Но странно, вожак, замыкавший стадо, стоял, не двинувшись с места, в одиночестве, и равнодушно взирал на чужака. А тот тем временем ворвался в косяк, куланы ринулись за самкой, но какую-то часть стада жеребец все же успел отсечь и, брыкая задними ногами, изогнув голову, повел ее к своему небольшому косяку.
Сомнения, что я своим преследованием помешал вожаку показать свою силу, не покидали меня, и я решил, чтобы не натворить больших бед, оставить куланов в покое. Спасаясь от жары, я направился прямо к морю.
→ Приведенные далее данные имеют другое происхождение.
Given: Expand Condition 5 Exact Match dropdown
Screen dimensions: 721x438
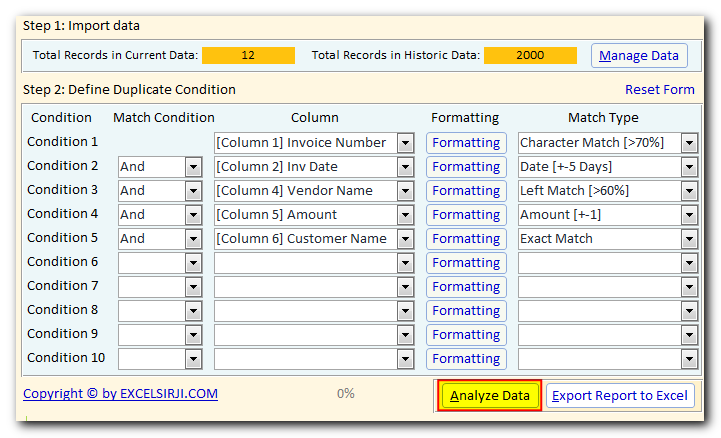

От полосы песка струился жар, в мареве приподнялись, заколыхались несуществующие озера. Вдали проплыли огромные, как фрегаты, белые лебеди-шипуны. Я обернулся: куланов нигде не было, они, как мираж, растворились в пустынной дали...
С незапамятных времен человек пытался приручить куланов. Они легко переносили не только жару пустынь, но и сорокаградусные морозы и разреженность высокогорья. За минувшие тысячелетия давно приручены дикие лошади, верблюды, овцы, но куланы так и не вошли в ранг домашних животных. Не раз люди пытались заполучить скоростные качества и неприхотливость куланов косвенным путем, пробуя случать их с ослами и лошадьми, но мулы не давали потомства.
Мне припомнился рассказ Курмаша о том, как везли куланов на Барсакельмес. Их сгружали на берег в ящиках, и один неожиданно упал в море. Все, кто стоял вокруг, не раздумывая, попрыгали в воду. Слишком дорогим был груз. Немало животных за время существования на острове охотничьего заказника, а потом и заповедника, пытались акклиматизировать на Барсакельмесе, но более ценных, чем куланы, на остров еще не выпускали. Новоселы долго не давали потомства, тогда привезли еще одного жеребца — по кличке Бадхыз. От него, собственно, и начался род барсакельмесских куланов, достигающий ныне ста сорока голов.
Припомнились мне и долгие разговоры с Владимиром Васильевичем Жевнеровым — старшим научным сотрудником заповедника, который благодаря успешным работам своих предшественников поставлен ныне в довольно-таки сложное положение. Тридцать лет назад считались редкостными сайгаки, и ради спасения их несколько экземпляров завезли на остров. Взятые под защиту, сайгаки размножились, перестали быть исчезающим видом и являются теперь на острове пастбищными конкурентами куланов и джейранов. Хочешь не хочешь, а приходится ради спасения более редких животных поступаться сайгачьими стадами, хоть и не к лицу это заповеднику... Как ни странно, но волнение Жевнерова по поводу размножившихся сайгаков показалось мне обнадеживающим: видимо, наступят и такие дни, когда куланы с Барсакельмеса двинутся по замерзшему морю своим ходом в сторону, где гуляли когда-то их предки и где память о них еще сохранилась в названиях рек, урочищ и мысов.